In former periods of the world's history, this was one of the largest and most important of the orders of fishes; but, at present it comprises only the seven genera - Lepidosteus, Polypterus, Calamoichthys, Amia, Accipenser, Scapirhynchus, and Spatularia, which are either partially or wholly confined to fresh water, and are found only in the northern hemisphere. These fishes differ very widely from one another in many points of their organization, but agree in the following characters, some of which they possess in common with the Elasmobranchii and others with the Teleostei, Thus:
  1. The bulbus aortae is rhythmically contractile, and provided with several rows of valves, as in the Elasmobranchii.
  2. The optic nerves unite in a chiasma, as in the Elasmobranchii.
  3. There is a well-developed spiral valve in the intestine, as in the Elasmobranchii, in all but Lepidosteus, which possesses only a rudiment of such a valve.

On the other hand:
  1. The branchial processes are not fixed throughout their extent to the wall of a branchial sac, which extends beyond them, as in the Elasmobranchii; but their extremities project freely beyond the edge of the septum which separates each pair of branchial clefts, as in the Teleostei; and, as in the Teleostei, they are covered by a bony operculum.
  2. There is a large air - bladder connected by a permanently open pneumatic duct with the oesophagus, as in many Teleostei.
  3. As in the Teleostei, there is no cloaca.

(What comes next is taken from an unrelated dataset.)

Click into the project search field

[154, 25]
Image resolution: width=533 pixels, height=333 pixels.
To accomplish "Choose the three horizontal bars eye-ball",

The brain of Lepidosteus semiradiatus. A. From above; B. From below. f the medulla oblongata; d, the cerebellum; c, the optic lobes of the mesencephalon. o, the cerebral hemispheres; h, the pituitary body; i, the lobi inferiores. Ch, the chladma; I., olfactory; II., optic nerves.
Fig. 38. - The brain of Lepidosteus semiradiatus. A. From above; B. From below. f the medulla oblongata; d, the
cerebellum; c, the optic lobes of the mesencephalon. o, the cerebral hemispheres; h, the pituitary body; i, the lobi inferiores. Ch, the chladma; I., olfactory; II., optic nerves.
The ventral fins are always abdominal in position. The tail is diphycercal, or heterocercal, and the terminal portion of the notochord is not ossified. The cavity of the abdomen is placed in communication with the exterior by abdominal pores. Finally, the ducts of the reproductive organs communicate with those of the permanent urinary apparatus, which is, in part, an Elasmobranch, in part, an Amphibian, character.

The exoskeleton presents the most extreme variations in the Ganoidei. Spatularia is naked; Accipenser and Scapirhynchus develop numerous dermal plates composed of true bone; Amia is covered with overlapping cycloid scales; Lepidosteus and Polypterus have solid, rhomboidal, enamelled scales, which not only overlap, but are fitted together by pegs and sockets, where their anterior and posterior edges come into contact.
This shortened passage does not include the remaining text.